By Chuck Knebl, communications manager, WorkOne Northern Indiana, South Bend
SOUTH BEND, IN – Older job seekers should gain optimism because of several provisions in a newly effective federal law that governs publicly financed workforce development agencies from coast-to-coast in the United States, including at WorkOne Region 2 in north-central Indiana.
The federal Workforce Innovation and Opportunity Act (WIOA) became effective on July 1, 2015, and several WIOA provisions “should work well for older workers,” said AARP in an online analysis of workforce-development public policies.
The statute contains language directing American Job Centers (such as WorkOne) to focus resources as well as staff energy to help “individuals with a barrier to employment,” including persons age 55 and older as well as groups in which older workers are represented disproportionately. These groups include the long-term unemployed, displaced homemakers and people with disabilities (the disproportionate aspect arises because older individuals are included in these groups are a higher percentage than their composition in the overall population).
Reporting data under the new statute must be separated by age, “which should make it easier to see how older workers fare under WIOA programs,” AARP added in it analysis.

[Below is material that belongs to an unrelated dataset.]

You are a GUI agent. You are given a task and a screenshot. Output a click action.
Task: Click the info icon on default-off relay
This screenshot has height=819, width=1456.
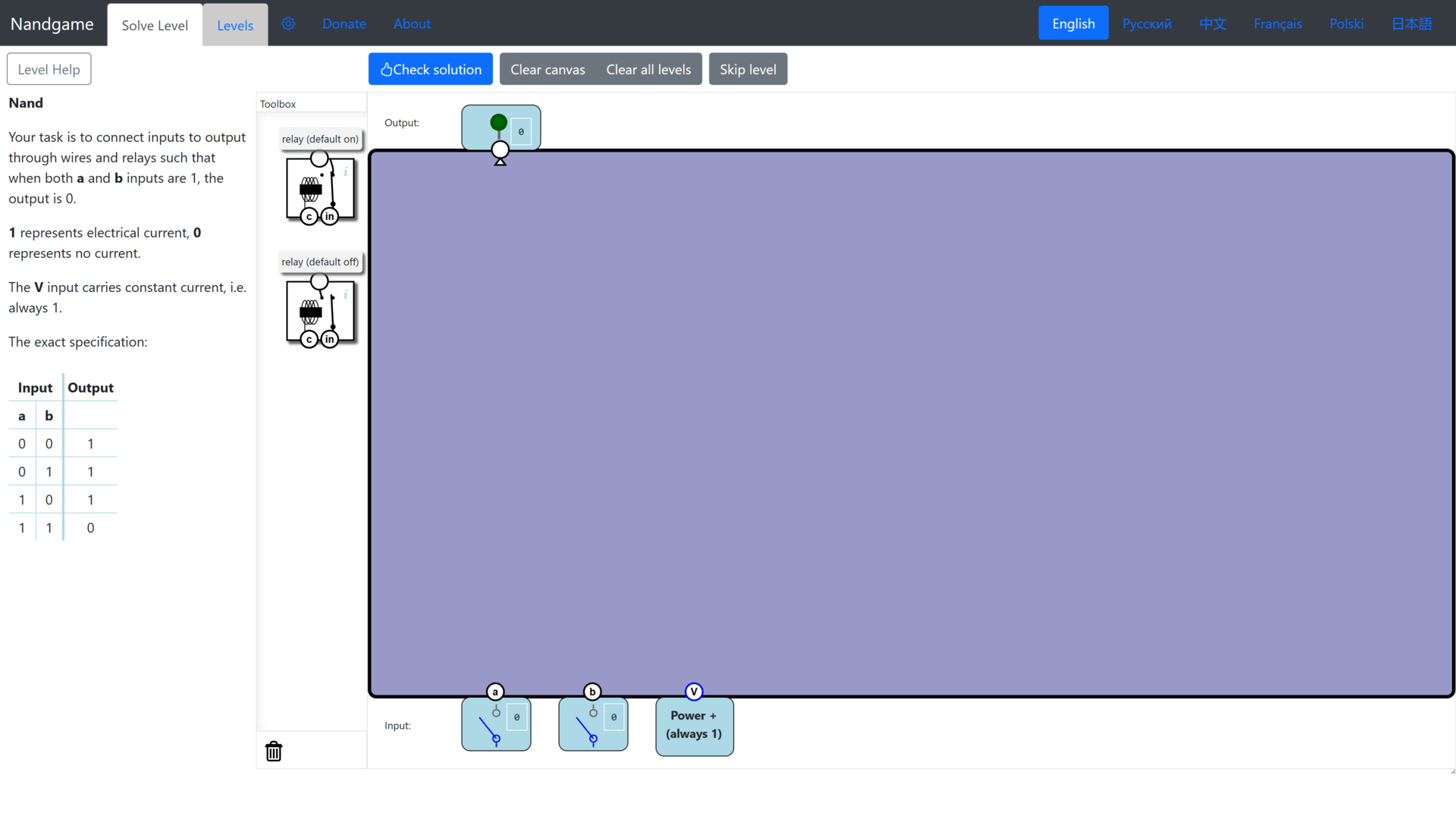(x=346, y=295)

Under the old legal structure, American Job Centers essentially were required to assist job seekers within a defined structure that mandated a particular sequence of publicly financed services. Yet this structure, which was referred to as a “silo system” to indicate inefficient separations among service providers, resulted in disincentives, missed opportunities, delays and other complications. For its part as the new pillar of workforce-development law, WIOA “eliminates the sequence of services,” AARP explained, that “should enable job seekers to access training and supports immediately. This could speed-up the return to work.”
In another vital area, WIOA calls for improved services to people with disabilities – many of whom are older individuals who nonetheless want to work. The law also “maintains and broadens state flexibility on supportive services, without which many older people cannot work,” AARP said.
Finally, the enhanced reporting requirements in WIOA could spur optimism for older workers. “Core programs will be required to report on performance indicators such as the number of participants who entered and retained employment, median wages and credential acquisition. Administrative reports on individuals with barriers to employment must be made public,” stated AARP.